Yeager Asphalt v. Veneta Technologies et al
Filing
44
ORDER Granting 38 Motion to Quash Writ of Garnishment. Signed by District Judge Thomas L. Ludington. (Sian, M)
UNITED STATES DISTRICT COURT
EASTERN DISTRICT OF MICHIGAN
NORTHERN DIVISION
YEAGER ASPHALT,
Plaintiff,
v
Case No. 14-cv-11044
Honorable Thomas L. Ludington
BAGELA BAUMASCHINEN GMBH & CO. KG,
et al.,
Defendants.
__________________________________________/
ORDER GRANTING MOTION TO QUASH WRIT OF GARNISHMENT
Plaintiff Yeager Asphalt initiated the above-captioned action on March 10, 2014 by filing
its complaint against Bagela Baumaschinen GmbH & Co. KG (“Bagela Germany”), Veneta
Technologie (“Vaneta”), and individuals Bagela and Dragan Stevanovic for breach of contract.
See ECF No. 1. Plaintiff claimed it contacted Bagela Germany regarding the purchase of an
asphalt machine, and that Bagela directed Plaintiff to purchase the machine through its agent,
Veneta. See Compl. ¶¶ 5-12. Plaintiff alleges that it wired Veneta $69,100 for the purchase of the
machine, and that Vaneta in turn forwarded the money to Bagela Germany. See Compl. ¶¶ 1315. Despite receipt of payment, Plaintiff alleged that Defendants never delivered the asphalt
machine, and incurred consequential damages. See Compl. ¶¶ 16-17.

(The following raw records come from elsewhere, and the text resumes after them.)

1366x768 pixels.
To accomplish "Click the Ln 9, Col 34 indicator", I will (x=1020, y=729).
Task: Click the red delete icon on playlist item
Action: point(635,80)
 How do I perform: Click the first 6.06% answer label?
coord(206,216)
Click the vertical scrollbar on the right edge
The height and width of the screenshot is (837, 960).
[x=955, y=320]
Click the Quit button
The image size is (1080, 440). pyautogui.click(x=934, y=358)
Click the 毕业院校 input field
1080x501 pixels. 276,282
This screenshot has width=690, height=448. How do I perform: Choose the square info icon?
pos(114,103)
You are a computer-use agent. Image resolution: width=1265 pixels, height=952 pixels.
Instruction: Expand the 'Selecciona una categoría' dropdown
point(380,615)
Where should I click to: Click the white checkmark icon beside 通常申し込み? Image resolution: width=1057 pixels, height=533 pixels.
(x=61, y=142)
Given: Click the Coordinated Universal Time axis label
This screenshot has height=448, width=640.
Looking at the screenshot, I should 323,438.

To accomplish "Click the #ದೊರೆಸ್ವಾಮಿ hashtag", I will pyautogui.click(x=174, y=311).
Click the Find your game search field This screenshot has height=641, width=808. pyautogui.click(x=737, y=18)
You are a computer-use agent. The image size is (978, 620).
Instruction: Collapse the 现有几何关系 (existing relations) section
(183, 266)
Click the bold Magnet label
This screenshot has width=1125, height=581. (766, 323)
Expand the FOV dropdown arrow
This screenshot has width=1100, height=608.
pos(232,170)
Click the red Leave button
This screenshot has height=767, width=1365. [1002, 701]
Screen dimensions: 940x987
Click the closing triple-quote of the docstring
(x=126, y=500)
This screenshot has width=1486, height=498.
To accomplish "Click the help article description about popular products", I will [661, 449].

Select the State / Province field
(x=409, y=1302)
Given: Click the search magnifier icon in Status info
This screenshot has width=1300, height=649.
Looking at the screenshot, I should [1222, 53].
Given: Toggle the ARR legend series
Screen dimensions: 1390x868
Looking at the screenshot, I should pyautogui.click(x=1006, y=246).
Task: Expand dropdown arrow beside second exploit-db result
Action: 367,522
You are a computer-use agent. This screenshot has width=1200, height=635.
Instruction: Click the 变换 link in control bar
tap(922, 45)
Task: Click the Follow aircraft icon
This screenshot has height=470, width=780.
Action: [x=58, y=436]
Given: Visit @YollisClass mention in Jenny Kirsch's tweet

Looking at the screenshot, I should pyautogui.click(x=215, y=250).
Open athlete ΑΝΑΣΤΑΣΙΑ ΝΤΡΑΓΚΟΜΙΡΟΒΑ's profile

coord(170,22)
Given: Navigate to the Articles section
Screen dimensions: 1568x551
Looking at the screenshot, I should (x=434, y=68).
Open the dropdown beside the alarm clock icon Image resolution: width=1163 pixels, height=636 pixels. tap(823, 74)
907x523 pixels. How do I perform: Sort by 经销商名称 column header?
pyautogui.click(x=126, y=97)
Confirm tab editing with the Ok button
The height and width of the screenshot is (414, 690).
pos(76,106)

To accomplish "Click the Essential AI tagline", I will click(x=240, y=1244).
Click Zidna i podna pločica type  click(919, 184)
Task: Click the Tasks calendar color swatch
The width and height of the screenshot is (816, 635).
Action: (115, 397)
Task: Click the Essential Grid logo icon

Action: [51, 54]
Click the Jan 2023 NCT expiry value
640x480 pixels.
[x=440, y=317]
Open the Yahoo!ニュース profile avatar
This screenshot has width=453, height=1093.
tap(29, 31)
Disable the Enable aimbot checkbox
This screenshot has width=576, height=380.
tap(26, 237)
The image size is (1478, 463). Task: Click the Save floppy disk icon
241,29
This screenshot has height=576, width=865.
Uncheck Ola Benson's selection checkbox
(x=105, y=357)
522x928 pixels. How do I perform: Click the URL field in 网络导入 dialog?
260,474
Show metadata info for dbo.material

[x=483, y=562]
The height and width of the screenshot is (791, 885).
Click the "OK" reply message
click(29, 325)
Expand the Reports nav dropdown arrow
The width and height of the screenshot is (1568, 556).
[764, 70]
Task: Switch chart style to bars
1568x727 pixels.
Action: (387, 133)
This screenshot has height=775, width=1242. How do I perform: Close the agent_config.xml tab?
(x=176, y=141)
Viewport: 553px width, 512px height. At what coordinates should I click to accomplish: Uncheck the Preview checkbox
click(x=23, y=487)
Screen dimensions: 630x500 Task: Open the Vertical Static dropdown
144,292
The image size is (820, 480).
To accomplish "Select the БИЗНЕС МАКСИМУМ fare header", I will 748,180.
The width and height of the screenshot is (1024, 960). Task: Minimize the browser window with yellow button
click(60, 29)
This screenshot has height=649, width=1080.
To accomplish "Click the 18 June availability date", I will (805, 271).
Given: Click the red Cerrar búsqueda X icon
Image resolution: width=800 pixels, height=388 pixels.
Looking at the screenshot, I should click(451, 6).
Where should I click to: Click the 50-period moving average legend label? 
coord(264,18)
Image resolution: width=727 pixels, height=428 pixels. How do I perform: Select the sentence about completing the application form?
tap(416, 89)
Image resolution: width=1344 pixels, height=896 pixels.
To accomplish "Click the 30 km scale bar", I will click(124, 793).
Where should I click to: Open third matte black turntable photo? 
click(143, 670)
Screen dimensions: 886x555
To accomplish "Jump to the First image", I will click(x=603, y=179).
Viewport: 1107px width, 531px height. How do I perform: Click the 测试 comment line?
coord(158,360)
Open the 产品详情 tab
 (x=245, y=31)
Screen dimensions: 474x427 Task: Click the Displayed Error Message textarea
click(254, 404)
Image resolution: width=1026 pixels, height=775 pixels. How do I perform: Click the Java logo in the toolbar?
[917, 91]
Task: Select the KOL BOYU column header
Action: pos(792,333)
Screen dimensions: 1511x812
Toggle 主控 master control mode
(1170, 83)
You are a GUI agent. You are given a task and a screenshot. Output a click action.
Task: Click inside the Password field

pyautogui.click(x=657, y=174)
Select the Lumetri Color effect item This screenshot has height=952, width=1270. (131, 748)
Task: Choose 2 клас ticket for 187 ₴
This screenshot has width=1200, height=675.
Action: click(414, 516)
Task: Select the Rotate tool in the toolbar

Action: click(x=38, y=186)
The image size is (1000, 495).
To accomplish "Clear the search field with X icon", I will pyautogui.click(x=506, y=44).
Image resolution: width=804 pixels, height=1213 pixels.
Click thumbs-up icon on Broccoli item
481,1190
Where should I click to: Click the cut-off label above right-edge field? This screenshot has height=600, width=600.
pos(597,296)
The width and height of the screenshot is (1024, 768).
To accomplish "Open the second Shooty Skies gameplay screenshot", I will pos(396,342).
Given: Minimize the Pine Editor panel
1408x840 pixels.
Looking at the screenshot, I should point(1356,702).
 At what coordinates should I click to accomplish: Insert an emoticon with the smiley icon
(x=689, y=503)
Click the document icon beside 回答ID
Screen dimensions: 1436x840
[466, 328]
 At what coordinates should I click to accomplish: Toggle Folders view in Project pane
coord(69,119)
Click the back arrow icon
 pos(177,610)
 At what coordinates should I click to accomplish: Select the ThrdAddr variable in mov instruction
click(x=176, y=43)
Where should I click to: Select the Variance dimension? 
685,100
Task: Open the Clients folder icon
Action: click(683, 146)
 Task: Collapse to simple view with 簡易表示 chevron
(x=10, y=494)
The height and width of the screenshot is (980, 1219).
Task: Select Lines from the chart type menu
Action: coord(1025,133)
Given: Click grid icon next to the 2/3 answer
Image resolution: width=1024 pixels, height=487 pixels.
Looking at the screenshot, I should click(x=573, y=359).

After Plaintiff secured default judgment for $120,354.00 against Bagela Germany,
Plaintiff requested issuance of a non-periodic writ of garnishment against Bagela Germany and
Garnishee Bagela USA, LLC. Apparently Plaintiff then mailed the writ of garnishment to
Shelton, Connecticut by certified mail, rather than registering the judgment in Connecticut and
having process issued in Connecticut. Bagela USA now moves to quash the writ of garnishment
for lack of personal jurisdiction. See ECF No. 38. For the reasons stated below, Bagela USA’s
motion will be granted.
I.
After filing its complaint, on February 26, 2015 Plaintiff served Defendant Bagela
Germany with summons pursuant to Article 6 of the Hague Convention. Defendant Bagela
Germany did not respond to Plaintiff’s complaint or otherwise appear to defend the action.
Therefore, on April 22, 2015, Plaintiff requested and received a clerk’s entry of default as to
Defendant Bagela Germany. See ECF No. 21. On April 29, 2015, Plaintiff filed a motion for
default judgment against Bagela Germany. See ECF No. 23. The Court conducted an evidentiary
hearing on June 30, 2015, during which Mark Yeager (the owner of Yeager Asphalt) testified
that Defendants had agreed to deliver an asphalt machine in exchange for $69,180.00 dollars.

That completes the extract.